Migrate from InfluxDB to VictoriaMetrics

InfluxDB is a well-known time series database built for IoT monitoring, Application Performance Monitoring (APM) and analytics. It has its query language, unique data model, and rich tooling for collecting and processing metrics.

VictoriaMetrics is a high-performance opensource time series database specifically designed to deal with huge volumes of monitoring data while remaining cost-efficient at the same time. Many companies are choosing to migrate from InfluxDB to VictoriaMetrics specifically for performance and scalability reasons. Along them see case studies provided by ARNES and Brandwatch .

This guide covers the differences between two solutions, most commonly asked questions, and approaches for migrating from InfluxDB to VictoriaMetrics.

Data model differences #

Readers are familiar with InfluxDB key concepts . The data model of VictoriaMetrics is explained here . Let’s list similarities and differences:

both databases are schemaless, which means there is no need to define metrics or their tags in advance;
multidimensional data support is implemented via tags in InfluxDB and via labels in VictoriaMetrics. However, labels in VictoriaMetrics are always strings , while InfluxDB supports many data types;
timestamps are stored with nanosecond resolution in InfluxDB, while in VictoriaMetrics it is milliseconds;
in VictoriaMetrics metric value is always float64 , while InfluxDB supports multiple data types.
there are no measurements or fields in VictoriaMetrics, metric name contains it all. If measurement contains more than 1 field, then for VictoriaMetrics it will be multiple metrics;
there are no databases , buckets or organizations . All data in VictoriaMetrics is stored in a global namespace or within a tenant .
VictoriaMetrics query language is MetricsQL . Influx has multiple versions of query languages. VictoriaMetrics doesn’t support any of them.
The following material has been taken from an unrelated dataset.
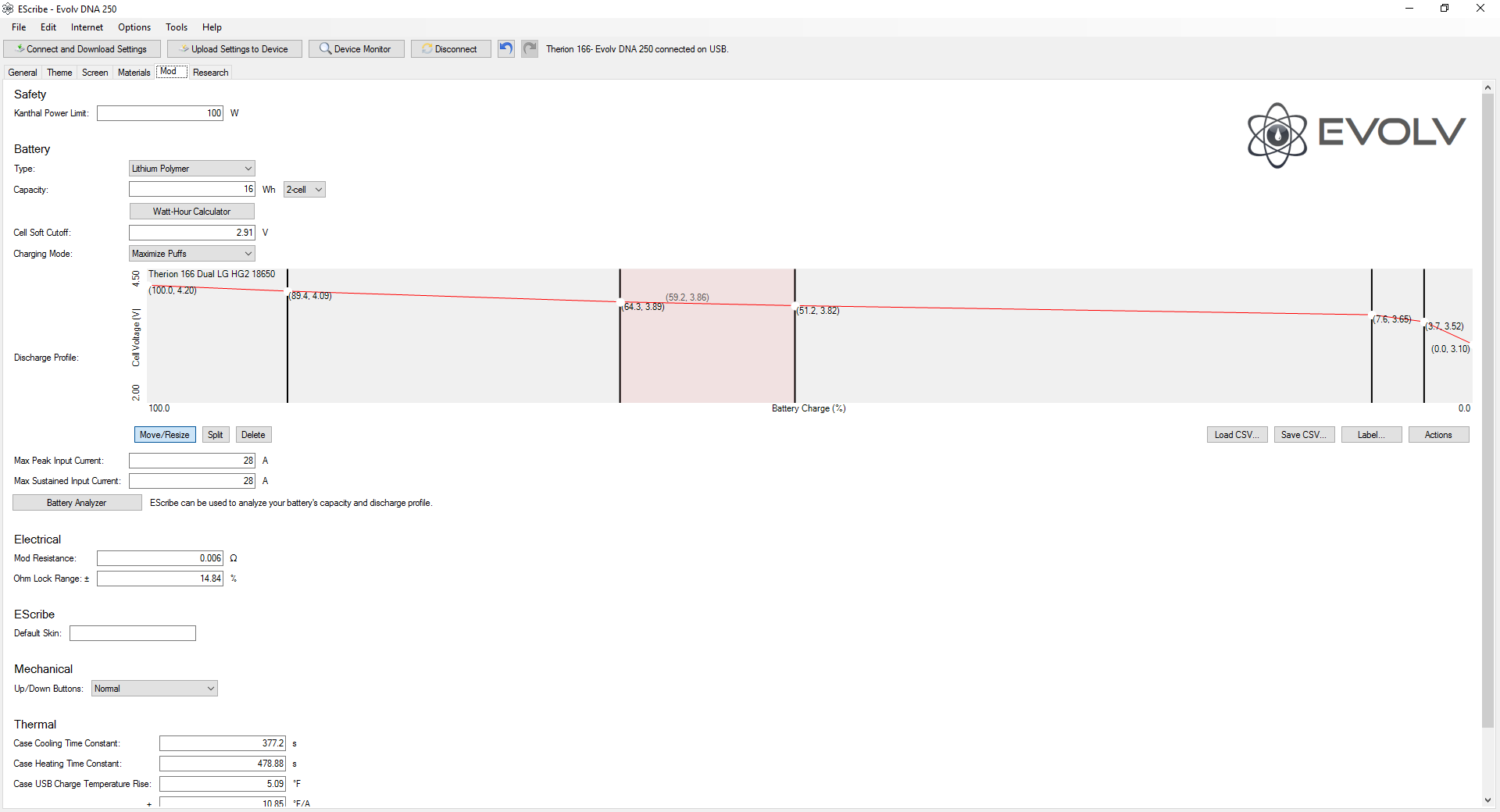Upload Settings to Device

pyautogui.click(x=234, y=48)
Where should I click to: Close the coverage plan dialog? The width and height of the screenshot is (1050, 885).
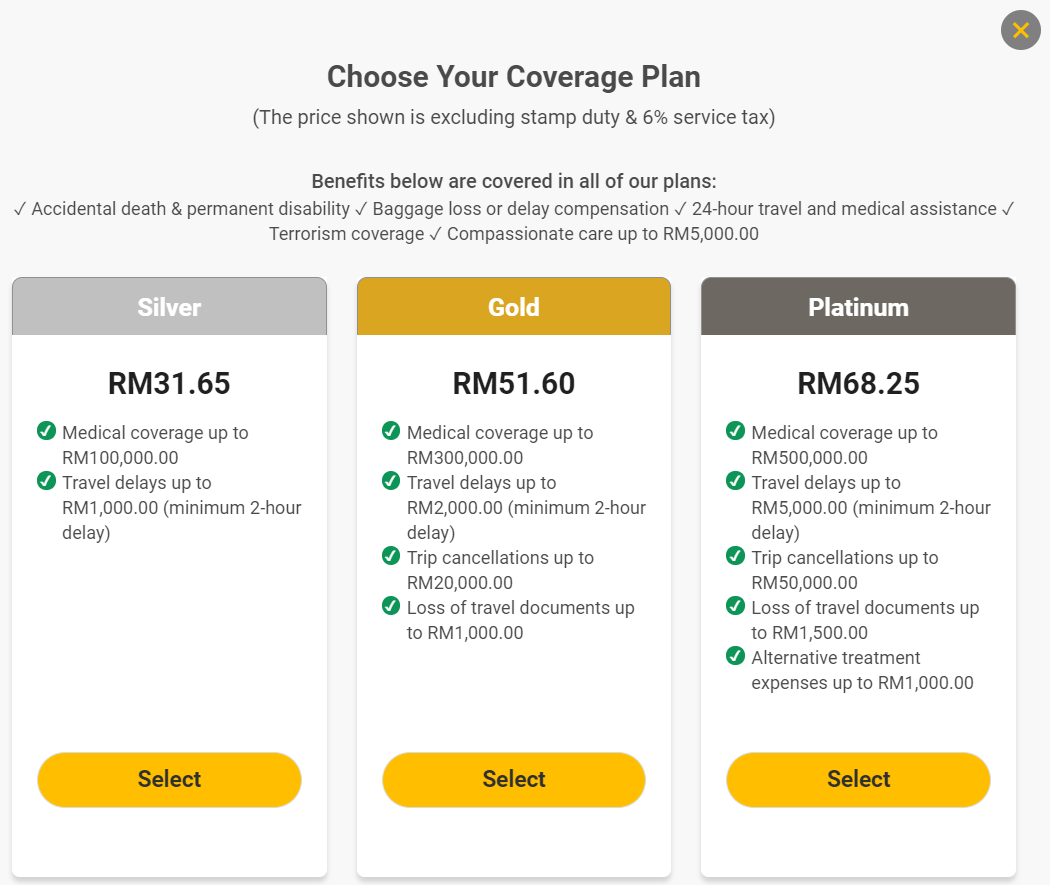[1020, 30]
Let’s consider the following sample data borrowed from InfluxDB docs as an example:

_measurement	_field	location	scientist	_value	_time
census	bees	klamath	anderson	23	2019-08-18T00:00:00Z
census	ants	portland	mullen	30	2019-08-18T00:00:00Z
census	bees	klamath	anderson	28	2019-08-18T00:06:00Z
census	ants	portland	mullen	32	2019-08-18T00:06:00Z

In VictoriaMetrics data model it will have the following form:

metric name	labels	value	time
census_bees	{location=“klamath”, scientist=“anderson”}	23	2019-08-18T00:00:00Z
census_ants	{location=“portland”, scientist=“mullen”}	30	2019-08-18T00:00:00Z
census_bees	{location=“klamath”, scientist=“anderson”}	28	2019-08-18T00:06:00Z
census_ants	{location=“portland”, scientist=“mullen”}	32	2019-08-18T00:06:00Z

Actually, metric name for VictoriaMetrics is also a label with static name __name__, and example above can be converted to {__name__="census_bees", location="klamath", scientist="anderson"}. All labels are automatically indexed by VictoriaMetrics, so lookups by names or labels have the same query speed.

Write data #

VictoriaMetrics supports InfluxDB line protocol for data ingestion. For example, to write a measurement to VictoriaMetrics we need to send an HTTP POST request with payload in a line protocol format:

      curl -d 'census,location=klamath,scientist=anderson bees=23' -X POST 'http://<victoriametrics-addr>:8428/write'
    

An arbitrary number of lines delimited by \n (aka newline char) can be sent in a single request.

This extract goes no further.